Murray Mackenzie, a retired police detective caring for a suicidal wife, is also fixated on this curious case, all the more so when Anna confides that she thinks she’s seen her mother — or perhaps her ghost. Many (perhaps too many) narrative twists and turns later, the mystery is resolved, but not before all the principals in this moody story have gone through their own private hells.
♦
It takes brains — and a quirky sense of humor — to pull off a clever crime caper like the ones Donald E. Westlake, the master of this genre, executed with such panache. Paul Di Filippo gives it an honest try in THE BIG GET-EVEN (Blackstone, $26.99), working with a motley crew of scam artists who team up to take revenge on a common enemy, a real-estate mogul named Barnaby Nancarrow.

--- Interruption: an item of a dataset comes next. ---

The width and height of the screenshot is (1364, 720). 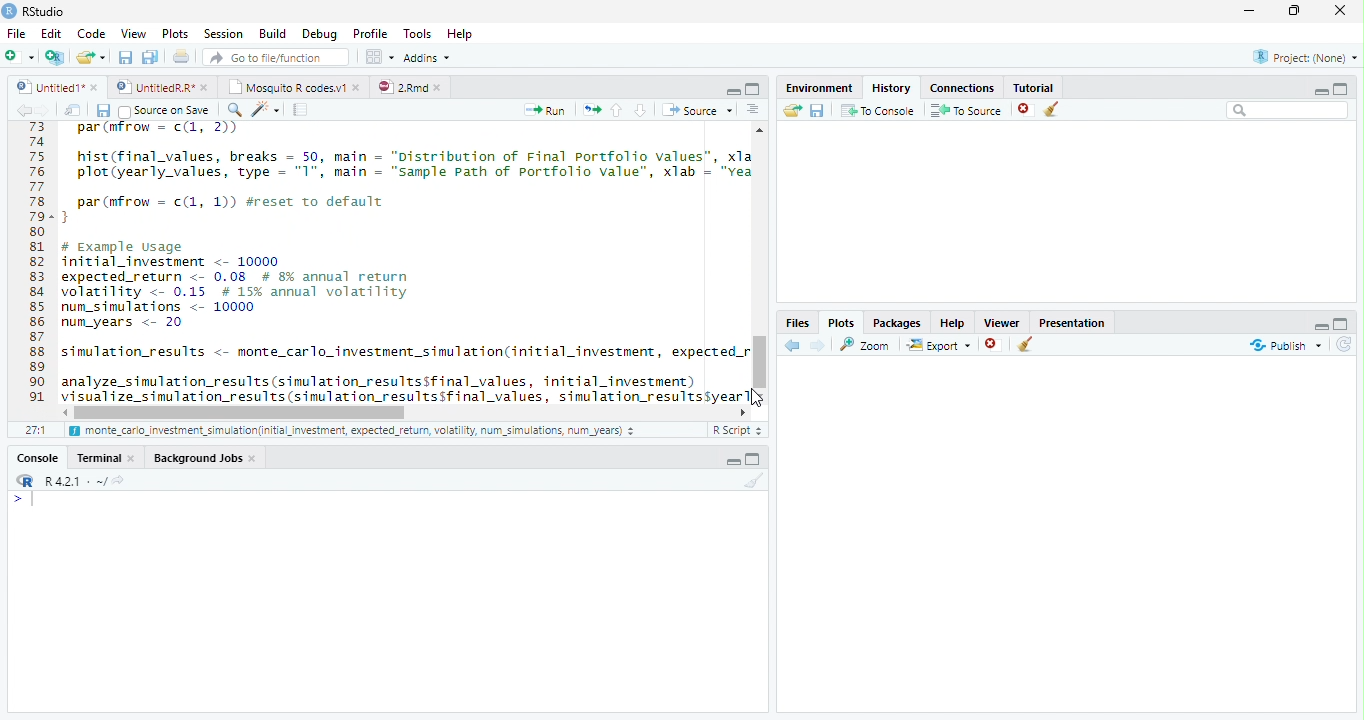 I want to click on Print, so click(x=181, y=56).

He’s a real jerk and deserves whatever he gets, so let’s not shed any tears when Glen McClinton, a disbarred lawyer and two-bit con man (“Bernie Madoff, c’est moi”), hooks up with Stan Hasso (“a crook with a certain code of ethics”) to hustle the tycoon out of $20 million. Stan has a plan that involves buying a decrepit motor lodge that comes with 500 godforsaken acres on a weedy lake. To pull off the swindle, the ratty resort must first be restored to a functional state — a chore so distracting that the men (and the women who clean up after them) wait until we’ve lost all interest before they even launch the heist.